As much as the coming months will be about defending and expanding civil sea rescue at the EU’s external borders, it remains as urgent to stop the deportation offensive here at home, or at least to disrupt the working of the system as much as possible. In many places, the building and expanding of protective structures is a subject. In addition to the church asylums – in the first place against the ‘Dublin pushbacks’ – the first initiatives for a ‘civil asylum’ are now starting, to counteract charter deportations to Afghanistan with a strengthened political and practical resistance. In connection with this more and more groups are discussing concepts of the ‘Solidarity City’: no deportations, no controls (‘Don’t Ask Don’t Tell’), free access to education and social benefits (‘Access without Fear’) are three guide lines having been developed from the Sanctuary Cities in the USA and the Solidarity Cities in Canada. Considering the different circumstances oversees, much cannot be adopted here, but the experiences are valuable and incite us to probe and try to expand our local communal elbow room. A Medico Symposium on the same subject (on 8 and 9.6. in Frankfurt, see below) will offer another place for debating and networking. And all these initiatives and visions of the Solidarity City will finally also be put on the agenda of the upcoming ‘Great September Mobilisation’!

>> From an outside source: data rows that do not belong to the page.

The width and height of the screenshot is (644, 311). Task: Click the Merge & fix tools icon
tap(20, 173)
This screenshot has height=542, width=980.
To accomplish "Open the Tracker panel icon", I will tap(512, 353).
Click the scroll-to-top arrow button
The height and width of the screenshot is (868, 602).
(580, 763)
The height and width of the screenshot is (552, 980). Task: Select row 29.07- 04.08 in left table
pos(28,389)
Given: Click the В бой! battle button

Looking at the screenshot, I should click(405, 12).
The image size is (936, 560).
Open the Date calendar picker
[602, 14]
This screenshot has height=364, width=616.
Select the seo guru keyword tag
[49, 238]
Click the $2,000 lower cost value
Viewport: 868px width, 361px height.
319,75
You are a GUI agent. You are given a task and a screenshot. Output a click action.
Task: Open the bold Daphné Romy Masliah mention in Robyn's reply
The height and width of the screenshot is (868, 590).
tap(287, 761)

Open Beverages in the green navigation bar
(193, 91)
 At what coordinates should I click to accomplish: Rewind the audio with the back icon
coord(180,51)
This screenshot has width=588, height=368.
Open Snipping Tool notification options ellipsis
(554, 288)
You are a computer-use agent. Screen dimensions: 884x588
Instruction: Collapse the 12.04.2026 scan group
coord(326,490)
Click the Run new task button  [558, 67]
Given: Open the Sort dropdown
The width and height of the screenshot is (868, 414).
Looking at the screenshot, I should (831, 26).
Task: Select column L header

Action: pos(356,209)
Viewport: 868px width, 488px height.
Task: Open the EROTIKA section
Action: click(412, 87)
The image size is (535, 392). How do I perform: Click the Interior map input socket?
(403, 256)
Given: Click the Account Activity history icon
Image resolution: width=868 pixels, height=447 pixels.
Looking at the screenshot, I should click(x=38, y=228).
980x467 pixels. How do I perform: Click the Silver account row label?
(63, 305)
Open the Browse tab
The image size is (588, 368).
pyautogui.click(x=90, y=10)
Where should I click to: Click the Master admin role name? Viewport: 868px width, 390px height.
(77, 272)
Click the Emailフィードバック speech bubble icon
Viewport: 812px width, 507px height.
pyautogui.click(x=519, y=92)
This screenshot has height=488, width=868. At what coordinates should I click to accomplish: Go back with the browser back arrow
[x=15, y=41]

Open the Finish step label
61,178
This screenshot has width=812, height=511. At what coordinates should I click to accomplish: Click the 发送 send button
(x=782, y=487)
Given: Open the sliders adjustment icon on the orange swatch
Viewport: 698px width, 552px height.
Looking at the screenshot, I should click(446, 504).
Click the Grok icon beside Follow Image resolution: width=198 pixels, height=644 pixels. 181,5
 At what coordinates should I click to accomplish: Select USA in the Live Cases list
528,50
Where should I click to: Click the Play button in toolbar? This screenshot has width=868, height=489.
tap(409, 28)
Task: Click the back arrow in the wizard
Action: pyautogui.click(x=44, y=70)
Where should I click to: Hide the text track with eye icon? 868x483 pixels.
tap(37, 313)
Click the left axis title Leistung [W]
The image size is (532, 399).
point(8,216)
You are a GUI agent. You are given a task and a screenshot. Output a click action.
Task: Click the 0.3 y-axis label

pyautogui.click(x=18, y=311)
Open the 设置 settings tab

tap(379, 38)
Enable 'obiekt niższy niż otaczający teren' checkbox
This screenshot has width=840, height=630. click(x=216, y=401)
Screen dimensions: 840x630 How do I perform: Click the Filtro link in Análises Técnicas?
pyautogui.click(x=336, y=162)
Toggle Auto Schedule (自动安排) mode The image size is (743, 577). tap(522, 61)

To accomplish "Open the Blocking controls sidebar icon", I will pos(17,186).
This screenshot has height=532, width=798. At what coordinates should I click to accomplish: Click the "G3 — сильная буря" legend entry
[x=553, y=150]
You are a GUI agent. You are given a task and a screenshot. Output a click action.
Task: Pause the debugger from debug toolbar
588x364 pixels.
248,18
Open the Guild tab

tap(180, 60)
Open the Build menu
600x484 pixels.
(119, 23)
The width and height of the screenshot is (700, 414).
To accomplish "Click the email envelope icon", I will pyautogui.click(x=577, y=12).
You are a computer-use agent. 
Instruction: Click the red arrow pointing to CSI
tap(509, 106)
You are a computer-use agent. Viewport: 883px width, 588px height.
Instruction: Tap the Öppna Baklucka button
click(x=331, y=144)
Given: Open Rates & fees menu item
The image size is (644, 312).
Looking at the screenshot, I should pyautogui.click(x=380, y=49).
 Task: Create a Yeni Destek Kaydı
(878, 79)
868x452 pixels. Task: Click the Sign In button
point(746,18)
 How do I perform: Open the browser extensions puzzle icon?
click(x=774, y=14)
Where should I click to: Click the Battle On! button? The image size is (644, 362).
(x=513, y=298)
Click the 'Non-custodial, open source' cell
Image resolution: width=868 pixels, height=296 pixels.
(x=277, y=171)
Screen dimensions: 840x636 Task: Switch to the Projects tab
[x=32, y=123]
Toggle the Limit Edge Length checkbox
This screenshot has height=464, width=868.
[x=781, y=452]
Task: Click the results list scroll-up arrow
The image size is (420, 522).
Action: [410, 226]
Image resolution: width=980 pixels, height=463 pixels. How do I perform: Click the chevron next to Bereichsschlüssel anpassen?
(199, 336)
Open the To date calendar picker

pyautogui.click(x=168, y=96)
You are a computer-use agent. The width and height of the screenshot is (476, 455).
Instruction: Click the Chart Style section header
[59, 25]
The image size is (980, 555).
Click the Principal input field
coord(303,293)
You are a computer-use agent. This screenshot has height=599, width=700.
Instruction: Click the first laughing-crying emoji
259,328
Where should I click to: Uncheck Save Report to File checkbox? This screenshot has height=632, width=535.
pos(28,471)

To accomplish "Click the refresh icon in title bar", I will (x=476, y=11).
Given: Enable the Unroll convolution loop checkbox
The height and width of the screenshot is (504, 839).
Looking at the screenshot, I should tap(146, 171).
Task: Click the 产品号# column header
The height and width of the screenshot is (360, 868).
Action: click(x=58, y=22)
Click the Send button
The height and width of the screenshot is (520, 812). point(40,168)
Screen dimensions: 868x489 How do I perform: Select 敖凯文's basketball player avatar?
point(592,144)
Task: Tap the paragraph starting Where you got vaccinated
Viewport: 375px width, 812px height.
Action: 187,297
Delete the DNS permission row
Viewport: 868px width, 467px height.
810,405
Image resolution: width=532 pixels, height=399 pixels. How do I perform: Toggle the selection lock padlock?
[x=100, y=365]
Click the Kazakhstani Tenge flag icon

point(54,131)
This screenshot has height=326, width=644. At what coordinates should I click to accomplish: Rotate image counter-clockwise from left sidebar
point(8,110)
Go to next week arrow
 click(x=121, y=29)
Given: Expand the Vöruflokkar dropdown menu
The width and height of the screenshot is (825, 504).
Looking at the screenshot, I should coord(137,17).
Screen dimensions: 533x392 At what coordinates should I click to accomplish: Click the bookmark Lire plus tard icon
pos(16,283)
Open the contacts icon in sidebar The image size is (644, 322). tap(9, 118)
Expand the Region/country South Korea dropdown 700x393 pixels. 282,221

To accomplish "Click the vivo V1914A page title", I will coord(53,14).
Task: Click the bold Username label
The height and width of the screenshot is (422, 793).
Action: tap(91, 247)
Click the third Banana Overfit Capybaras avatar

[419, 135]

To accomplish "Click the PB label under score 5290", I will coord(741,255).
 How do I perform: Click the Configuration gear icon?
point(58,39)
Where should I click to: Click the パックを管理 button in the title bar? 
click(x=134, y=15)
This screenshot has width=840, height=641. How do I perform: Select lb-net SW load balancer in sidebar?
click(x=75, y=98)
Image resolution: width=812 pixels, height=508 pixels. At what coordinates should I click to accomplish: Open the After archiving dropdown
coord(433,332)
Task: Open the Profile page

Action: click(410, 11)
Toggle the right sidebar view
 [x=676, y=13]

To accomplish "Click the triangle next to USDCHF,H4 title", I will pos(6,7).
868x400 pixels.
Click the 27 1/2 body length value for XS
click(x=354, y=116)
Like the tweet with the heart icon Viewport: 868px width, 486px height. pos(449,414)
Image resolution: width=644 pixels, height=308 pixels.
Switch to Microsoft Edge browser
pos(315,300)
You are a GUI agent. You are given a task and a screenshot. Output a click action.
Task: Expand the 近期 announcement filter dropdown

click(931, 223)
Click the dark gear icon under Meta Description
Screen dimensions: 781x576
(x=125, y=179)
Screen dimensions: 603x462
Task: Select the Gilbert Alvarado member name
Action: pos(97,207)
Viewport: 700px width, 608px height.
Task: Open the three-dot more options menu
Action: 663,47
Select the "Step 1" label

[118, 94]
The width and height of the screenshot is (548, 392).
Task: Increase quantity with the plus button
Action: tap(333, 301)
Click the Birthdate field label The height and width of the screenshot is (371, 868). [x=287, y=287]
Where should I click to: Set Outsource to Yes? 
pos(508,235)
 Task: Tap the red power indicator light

Finally – as already mentioned in the last Kompass – numerous groups and networks have made appointments for joint action days. On 2.9. they will start locally, on 16.9., one week before the German federal elections, the activities will lead to one large antiracist parade in the capital. At the latest at the German Evangelical Congress at the end of May in Berlin, where flight and migration are a central theme, the mobilisation will start with first materials; in June and July (see our calendar) there will be many further occasions to get to know the new campaign of ‘Get Together’ and to get involved. In this sense also from us: ‘We’ll come United’.